__Required work__: The whole listing below is to be output exactly, with no line skipped.
□ □ □ □
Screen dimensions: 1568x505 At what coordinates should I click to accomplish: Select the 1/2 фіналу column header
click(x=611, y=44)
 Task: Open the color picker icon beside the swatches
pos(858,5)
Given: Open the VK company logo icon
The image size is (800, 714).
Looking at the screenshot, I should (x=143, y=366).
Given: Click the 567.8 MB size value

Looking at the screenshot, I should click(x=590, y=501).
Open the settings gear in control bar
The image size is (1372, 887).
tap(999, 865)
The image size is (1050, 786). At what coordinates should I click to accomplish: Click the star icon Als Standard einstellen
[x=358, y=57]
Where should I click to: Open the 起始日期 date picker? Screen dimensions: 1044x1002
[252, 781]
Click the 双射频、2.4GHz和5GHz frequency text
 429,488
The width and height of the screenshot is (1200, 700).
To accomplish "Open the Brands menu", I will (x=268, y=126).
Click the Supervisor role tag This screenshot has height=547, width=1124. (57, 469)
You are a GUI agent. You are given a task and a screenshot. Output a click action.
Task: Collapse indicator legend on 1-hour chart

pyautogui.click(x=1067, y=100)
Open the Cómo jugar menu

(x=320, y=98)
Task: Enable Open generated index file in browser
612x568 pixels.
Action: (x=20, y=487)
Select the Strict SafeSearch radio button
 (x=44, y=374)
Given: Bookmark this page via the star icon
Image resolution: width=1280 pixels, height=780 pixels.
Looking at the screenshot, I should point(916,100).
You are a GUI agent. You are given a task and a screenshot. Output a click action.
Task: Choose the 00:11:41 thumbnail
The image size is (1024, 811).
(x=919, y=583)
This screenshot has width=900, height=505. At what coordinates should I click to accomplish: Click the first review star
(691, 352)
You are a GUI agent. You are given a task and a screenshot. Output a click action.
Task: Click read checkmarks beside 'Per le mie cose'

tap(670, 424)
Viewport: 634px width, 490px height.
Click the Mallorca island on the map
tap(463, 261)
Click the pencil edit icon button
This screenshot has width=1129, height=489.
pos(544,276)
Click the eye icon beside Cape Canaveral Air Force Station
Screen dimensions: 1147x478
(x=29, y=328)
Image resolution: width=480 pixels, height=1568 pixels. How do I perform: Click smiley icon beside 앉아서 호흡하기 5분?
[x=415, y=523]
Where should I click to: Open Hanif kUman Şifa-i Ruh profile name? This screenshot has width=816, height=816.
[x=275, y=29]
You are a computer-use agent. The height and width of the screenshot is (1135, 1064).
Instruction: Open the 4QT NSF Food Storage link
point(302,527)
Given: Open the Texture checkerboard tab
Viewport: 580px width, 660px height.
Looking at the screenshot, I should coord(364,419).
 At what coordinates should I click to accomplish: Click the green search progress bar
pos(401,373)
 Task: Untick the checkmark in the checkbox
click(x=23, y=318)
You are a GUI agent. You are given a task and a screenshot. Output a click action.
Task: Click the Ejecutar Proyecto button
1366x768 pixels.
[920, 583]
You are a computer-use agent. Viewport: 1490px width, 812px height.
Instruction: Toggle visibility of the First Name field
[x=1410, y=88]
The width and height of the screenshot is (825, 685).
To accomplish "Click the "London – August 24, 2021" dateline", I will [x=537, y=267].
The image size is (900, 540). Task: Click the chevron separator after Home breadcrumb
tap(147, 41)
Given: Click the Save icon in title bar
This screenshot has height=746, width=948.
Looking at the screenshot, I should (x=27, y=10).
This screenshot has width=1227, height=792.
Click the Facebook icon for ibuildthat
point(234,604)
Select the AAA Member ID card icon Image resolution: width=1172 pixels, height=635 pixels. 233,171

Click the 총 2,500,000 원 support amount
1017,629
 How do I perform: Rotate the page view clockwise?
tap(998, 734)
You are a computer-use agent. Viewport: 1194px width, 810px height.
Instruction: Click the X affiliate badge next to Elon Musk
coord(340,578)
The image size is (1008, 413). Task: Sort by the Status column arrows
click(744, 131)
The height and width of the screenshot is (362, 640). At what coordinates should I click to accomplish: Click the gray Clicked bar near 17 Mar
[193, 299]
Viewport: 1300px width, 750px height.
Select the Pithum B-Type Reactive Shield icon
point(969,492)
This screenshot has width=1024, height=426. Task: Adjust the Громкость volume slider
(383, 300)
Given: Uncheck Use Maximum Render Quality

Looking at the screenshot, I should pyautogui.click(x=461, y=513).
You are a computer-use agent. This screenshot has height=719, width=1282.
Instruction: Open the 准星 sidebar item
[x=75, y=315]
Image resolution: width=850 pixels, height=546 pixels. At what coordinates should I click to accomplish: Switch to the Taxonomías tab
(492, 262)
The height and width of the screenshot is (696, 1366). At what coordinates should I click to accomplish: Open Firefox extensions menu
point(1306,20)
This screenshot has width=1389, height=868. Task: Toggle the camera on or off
□ □ □ □
__Finished task__:
Screen dimensions: 1568x505 At what coordinates should I click to accomplish: Select the 1/2 фіналу column header
click(x=611, y=44)
 Task: Open the color picker icon beside the swatches
pos(858,5)
Given: Open the VK company logo icon
The image size is (800, 714).
Looking at the screenshot, I should (x=143, y=366).
Given: Click the 567.8 MB size value

Looking at the screenshot, I should click(x=590, y=501).
Open the settings gear in control bar
The image size is (1372, 887).
tap(999, 865)
The image size is (1050, 786). At what coordinates should I click to accomplish: Click the star icon Als Standard einstellen
[x=358, y=57]
Where should I click to: Open the 起始日期 date picker? Screen dimensions: 1044x1002
[252, 781]
Click the 双射频、2.4GHz和5GHz frequency text
 429,488
The width and height of the screenshot is (1200, 700).
To accomplish "Open the Brands menu", I will (x=268, y=126).
Click the Supervisor role tag This screenshot has height=547, width=1124. (57, 469)
You are a GUI agent. You are given a task and a screenshot. Output a click action.
Task: Collapse indicator legend on 1-hour chart

pyautogui.click(x=1067, y=100)
Open the Cómo jugar menu

(x=320, y=98)
Task: Enable Open generated index file in browser
612x568 pixels.
Action: (x=20, y=487)
Select the Strict SafeSearch radio button
 (x=44, y=374)
Given: Bookmark this page via the star icon
Image resolution: width=1280 pixels, height=780 pixels.
Looking at the screenshot, I should point(916,100).
You are a GUI agent. You are given a task and a screenshot. Output a click action.
Task: Choose the 00:11:41 thumbnail
The image size is (1024, 811).
(x=919, y=583)
This screenshot has width=900, height=505. At what coordinates should I click to accomplish: Click the first review star
(691, 352)
You are a GUI agent. You are given a task and a screenshot. Output a click action.
Task: Click read checkmarks beside 'Per le mie cose'

tap(670, 424)
Viewport: 634px width, 490px height.
Click the Mallorca island on the map
tap(463, 261)
Click the pencil edit icon button
This screenshot has width=1129, height=489.
pos(544,276)
Click the eye icon beside Cape Canaveral Air Force Station
Screen dimensions: 1147x478
(x=29, y=328)
Image resolution: width=480 pixels, height=1568 pixels. How do I perform: Click smiley icon beside 앉아서 호흡하기 5분?
[x=415, y=523]
Where should I click to: Open Hanif kUman Şifa-i Ruh profile name? This screenshot has width=816, height=816.
[x=275, y=29]
You are a computer-use agent. The height and width of the screenshot is (1135, 1064).
Instruction: Open the 4QT NSF Food Storage link
point(302,527)
Given: Open the Texture checkerboard tab
Viewport: 580px width, 660px height.
Looking at the screenshot, I should coord(364,419).
 At what coordinates should I click to accomplish: Click the green search progress bar
pos(401,373)
 Task: Untick the checkmark in the checkbox
click(x=23, y=318)
You are a GUI agent. You are given a task and a screenshot. Output a click action.
Task: Click the Ejecutar Proyecto button
1366x768 pixels.
[920, 583]
You are a computer-use agent. Viewport: 1490px width, 812px height.
Instruction: Toggle visibility of the First Name field
[x=1410, y=88]
The width and height of the screenshot is (825, 685).
To accomplish "Click the "London – August 24, 2021" dateline", I will [x=537, y=267].
The image size is (900, 540). Task: Click the chevron separator after Home breadcrumb
tap(147, 41)
Given: Click the Save icon in title bar
This screenshot has height=746, width=948.
Looking at the screenshot, I should (x=27, y=10).
This screenshot has width=1227, height=792.
Click the Facebook icon for ibuildthat
point(234,604)
Select the AAA Member ID card icon Image resolution: width=1172 pixels, height=635 pixels. 233,171

Click the 총 2,500,000 원 support amount
1017,629
 How do I perform: Rotate the page view clockwise?
tap(998, 734)
You are a computer-use agent. Viewport: 1194px width, 810px height.
Instruction: Click the X affiliate badge next to Elon Musk
coord(340,578)
The image size is (1008, 413). Task: Sort by the Status column arrows
click(744, 131)
The height and width of the screenshot is (362, 640). At what coordinates should I click to accomplish: Click the gray Clicked bar near 17 Mar
[193, 299]
Viewport: 1300px width, 750px height.
Select the Pithum B-Type Reactive Shield icon
point(969,492)
This screenshot has width=1024, height=426. Task: Adjust the Громкость volume slider
(383, 300)
Given: Uncheck Use Maximum Render Quality

Looking at the screenshot, I should pyautogui.click(x=461, y=513).
You are a computer-use agent. This screenshot has height=719, width=1282.
Instruction: Open the 准星 sidebar item
[x=75, y=315]
Image resolution: width=850 pixels, height=546 pixels. At what coordinates should I click to accomplish: Switch to the Taxonomías tab
(492, 262)
The height and width of the screenshot is (696, 1366). At what coordinates should I click to accomplish: Open Firefox extensions menu
point(1306,20)
This screenshot has width=1389, height=868. Task: Toggle the camera on or off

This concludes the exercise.